Reckognition by the Commission
The Directive on Damages with regards to breach of the Competition Rules (Directive 2014/104/EU) has triggered some alterations to amongst other things the Commission’s leniency programme. This has resulted in a new Commission Regulation 2015/1348, amending Regulation 773/2004 relating to the conduct of proceedings by the Commission pursuant to Articles 101 and 102 TFEU.
Regulation 2015/1348 is primarily concerned with Commission investigations and the rules on access to the Commission’s file in relation to the balance between public and private enforcement of Article 101 and 102 TFEU. This instrument has added and replaced some provisions with regards to the protection of leniency statements in the Commission’s possession in “follow-on” damages claims after infringements of Article 101 and 102 TFEU. The rationale behind these codifications is to ensure a strong public enforcement of Article 101 and 102 TFEU, and therefore protect leniency applicants to a certain extent from follow-on damages claims for losses suffered because of infringements of Article 101 and 102 TFEU.

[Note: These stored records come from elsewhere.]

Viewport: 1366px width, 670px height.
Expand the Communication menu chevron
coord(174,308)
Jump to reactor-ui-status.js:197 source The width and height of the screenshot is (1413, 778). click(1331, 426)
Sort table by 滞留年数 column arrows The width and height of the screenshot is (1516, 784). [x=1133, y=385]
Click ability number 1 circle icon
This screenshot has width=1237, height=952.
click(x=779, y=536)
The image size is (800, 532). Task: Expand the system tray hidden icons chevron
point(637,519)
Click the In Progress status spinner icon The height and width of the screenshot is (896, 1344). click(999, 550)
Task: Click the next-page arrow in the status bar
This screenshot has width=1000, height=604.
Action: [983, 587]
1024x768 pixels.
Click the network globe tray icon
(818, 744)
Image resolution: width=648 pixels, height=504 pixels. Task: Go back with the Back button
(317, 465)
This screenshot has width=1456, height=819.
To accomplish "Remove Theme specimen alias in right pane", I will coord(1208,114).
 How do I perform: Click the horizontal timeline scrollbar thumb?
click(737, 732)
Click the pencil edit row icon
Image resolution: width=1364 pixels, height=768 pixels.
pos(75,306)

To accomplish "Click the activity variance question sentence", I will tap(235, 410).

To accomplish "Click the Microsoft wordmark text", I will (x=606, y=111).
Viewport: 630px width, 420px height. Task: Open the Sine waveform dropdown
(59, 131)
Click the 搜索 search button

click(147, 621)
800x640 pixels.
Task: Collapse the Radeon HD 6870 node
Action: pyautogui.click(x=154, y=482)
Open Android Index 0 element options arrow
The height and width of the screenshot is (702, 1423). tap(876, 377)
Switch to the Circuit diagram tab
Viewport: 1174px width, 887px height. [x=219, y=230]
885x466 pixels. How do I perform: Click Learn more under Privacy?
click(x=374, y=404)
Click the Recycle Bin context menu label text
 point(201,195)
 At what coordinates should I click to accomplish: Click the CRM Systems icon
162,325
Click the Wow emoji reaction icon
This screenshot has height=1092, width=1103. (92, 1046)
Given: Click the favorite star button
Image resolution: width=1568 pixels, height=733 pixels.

This Regulation constitutes an important change concerning leniency programmes in the EU. Current and past leniency programmes have up until now constituted soft law enforcement tools, meaning that they initially have not been legally binding for the EU institutions. This means that the Commission’s discretion as an enforcement authority has been governed both on an administrative level, as well as a legal level through the interplay between the leniency programmes and general principles of EU law. These enforcement mechanisms have been in place ever since the first Leniency Notice in 1996, but are now changed as Article 4a of Regulation 2015/1348 has codified the main principles of the Commission`s leniency programme These principles govern the conditions and requirements according to which the Commission may grant immunity from or a reduction of fines to undertakings party to secret cartels, and the rules regarding disclosure of leniency corporate statements. Whether this change will have any practical effects is difficult to say. Still, the enshrinement of the main principles of the Commission’s leniency programme into hard law is a political signal and recognition from the Commission of the importance of this type of enforcement instrument in relation to the enforcement of Article 101 and 102 TFEU.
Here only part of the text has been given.